A corrupção poderia voltar rapidamente a corroer a economia e a eficiência da
administração pública municipal.
Sem dúvida,
um empresário como ele poderia adaptar-se ao cargo de prefeito e conduzir uma
gestão competente e proba, com o auxílio de seus auxiliares. Mas isso estava
muito longe de qualquer meta de vida que ele tivesse.
De coração, Celso Teles
era um homem do futebol! Foi por causa
do futebol que ele venceu na vida e fez-se milionário. E era por causa do
futebol que havia voltado para o Brasil e preparado o degrau intermediário que
eram as suas revendas de automóveis.
E agora
estava com os campos de futebol e a academia completamente prontos e
funcionando. Breve começariam a chegar as primeiras aquisições de seus olheiros
pelo Brasil afora. Então seu grande negócio, o maior de todos, teria início
concreto. Não, um cargo de prefeito o obrigaria a adiar seus planos por muitos
anos, estava absolutamente fora de cogitação.
E havia Larissa
também. E nos seus planos de vida, Larissa era ainda mais importante que o
futebol, era sua meta número um. E isso queria dizer que ele iria dedicar
muito, mas muito mesmo do seu tempo, a dividir seus dias com sua amada. Ele
queria tempo para Larissa. Para viver
o amor, para compartilhar todos os seus momentos. Para dar a ela e a si mesmo o
direito de serem felizes enfim.
Portanto,
por mais que se preocupasse com a iminente tragédia político-administrativa que
podia se abater sobre Amarante, ele não poderia correr o risco de ser eleito
prefeito.
Por outro
lado, Amarante merecia melhor sorte e ele, como empresário e investidor do
local, não podia simplesmente cruzar os braços ou lavar as mãos como Pôncio
Pilatos. Não podendo aceitar sua candidatura, tomou sobre seus ombros a tarefa
de descobrir e ajudar a preparar alguém que pudesse vir a ser um prefeito
honesto e competente. Esse, se encontrado, se vencesse a convenção e fosse eleito,
poderia contar como todo o apoio logístico de Celso Teles e de suas organizações
e equipes.
Por
isso, desde o dia do patético apelo do Doutor Luzardo, Celso não parou mais de
cogitar nos possíveis nomes de uma lista bastante diminuta.
Como
ponto primeiro e fundamental, colocou um único quesito: Honestidade! Sem isso,
tudo o mais estaria perdido. Em cima da honestidade, a competência e a excelência
poderiam ser treinadas e preparadas. Mas honestidade não se treina nem se
prepara.

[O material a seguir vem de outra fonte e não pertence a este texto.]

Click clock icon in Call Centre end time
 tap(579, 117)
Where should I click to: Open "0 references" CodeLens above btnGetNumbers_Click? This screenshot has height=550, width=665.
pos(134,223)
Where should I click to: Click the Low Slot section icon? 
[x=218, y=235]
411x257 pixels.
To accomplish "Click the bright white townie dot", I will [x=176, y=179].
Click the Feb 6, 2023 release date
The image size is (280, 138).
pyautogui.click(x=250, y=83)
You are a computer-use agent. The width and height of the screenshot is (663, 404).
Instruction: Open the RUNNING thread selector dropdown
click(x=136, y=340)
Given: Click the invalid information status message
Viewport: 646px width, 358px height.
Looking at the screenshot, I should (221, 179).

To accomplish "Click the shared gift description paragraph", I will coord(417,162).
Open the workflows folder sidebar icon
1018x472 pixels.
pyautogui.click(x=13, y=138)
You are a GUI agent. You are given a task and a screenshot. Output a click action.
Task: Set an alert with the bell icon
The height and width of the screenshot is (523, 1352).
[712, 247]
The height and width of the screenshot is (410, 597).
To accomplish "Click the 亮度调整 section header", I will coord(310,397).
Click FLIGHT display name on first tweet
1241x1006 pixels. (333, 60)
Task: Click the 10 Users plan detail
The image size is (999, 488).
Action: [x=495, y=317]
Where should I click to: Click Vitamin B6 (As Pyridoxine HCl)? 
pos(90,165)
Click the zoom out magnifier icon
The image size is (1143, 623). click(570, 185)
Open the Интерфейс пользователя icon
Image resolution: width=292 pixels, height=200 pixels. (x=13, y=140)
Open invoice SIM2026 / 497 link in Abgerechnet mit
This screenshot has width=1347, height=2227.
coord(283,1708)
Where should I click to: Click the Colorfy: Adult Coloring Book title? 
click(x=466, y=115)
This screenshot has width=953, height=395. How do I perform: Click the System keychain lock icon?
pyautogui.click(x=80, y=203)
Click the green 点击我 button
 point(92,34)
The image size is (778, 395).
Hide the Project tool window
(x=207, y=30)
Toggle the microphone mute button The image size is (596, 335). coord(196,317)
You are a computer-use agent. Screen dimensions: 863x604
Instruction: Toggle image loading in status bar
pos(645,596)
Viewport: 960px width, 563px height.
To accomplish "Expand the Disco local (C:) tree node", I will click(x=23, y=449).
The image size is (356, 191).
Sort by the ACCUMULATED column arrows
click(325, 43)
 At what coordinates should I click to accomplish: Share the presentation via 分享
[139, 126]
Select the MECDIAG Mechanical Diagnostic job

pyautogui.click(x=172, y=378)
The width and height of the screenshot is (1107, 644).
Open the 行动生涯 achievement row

Ou o sujeito é honesto ou não é.
Celso
revirou sua pequena lista de nomes na mente um sem número de vezes e chegou a uma
conclusão. Ele conhecia algumas pessoas, todas de sua equipe, que eram absolutamente
decentes e íntegras. Mas, fora ele mesmo, não via possibilidade que uma pessoa, que
não fosse moradora ou nativa de Amarante, tivesse qualquer chance com o
eleitorado local. Por isso foi levado a eliminar vários nomes, especialmente
dois de mulheres de sua equipe, admiráveis criaturas não-amarantenses.
E, por
eliminação, ficou com os nomes de pessoas em quem aprendera a confiar
cegamente. Estava, portanto, na hora de colocar as cartas na mesa! E Celso marcou uma
reunião na qual Gládis De Rios não poderia estar ausente. Seria jogo rápido,
acreditava.
Passou a
mão no telefone e tratou de reunir as pessoas que queria presentes, um comitê
para ajudá-lo a tomar a decisão final. Gládis, Larissa, Rondelli, Carmen, Paula,
Lucas. Mais Jenny e Leon, que já haviam voltado de sua curta viagem de
lua-de-mel.
Eram
cinco da tarde daquela quarta-feira quando começaram a conversar na ampla mesa
de reuniões da Teles Automóveis, a mesma que ele havia usado para se revelar,
meses atrás, como o grande craque Romano do Milan.
Celso
começou contando com detalhes o pedido do chefe político da situação e os dados
que havia recebido sobre os dois possíveis primeiros colocados na convenção do partido.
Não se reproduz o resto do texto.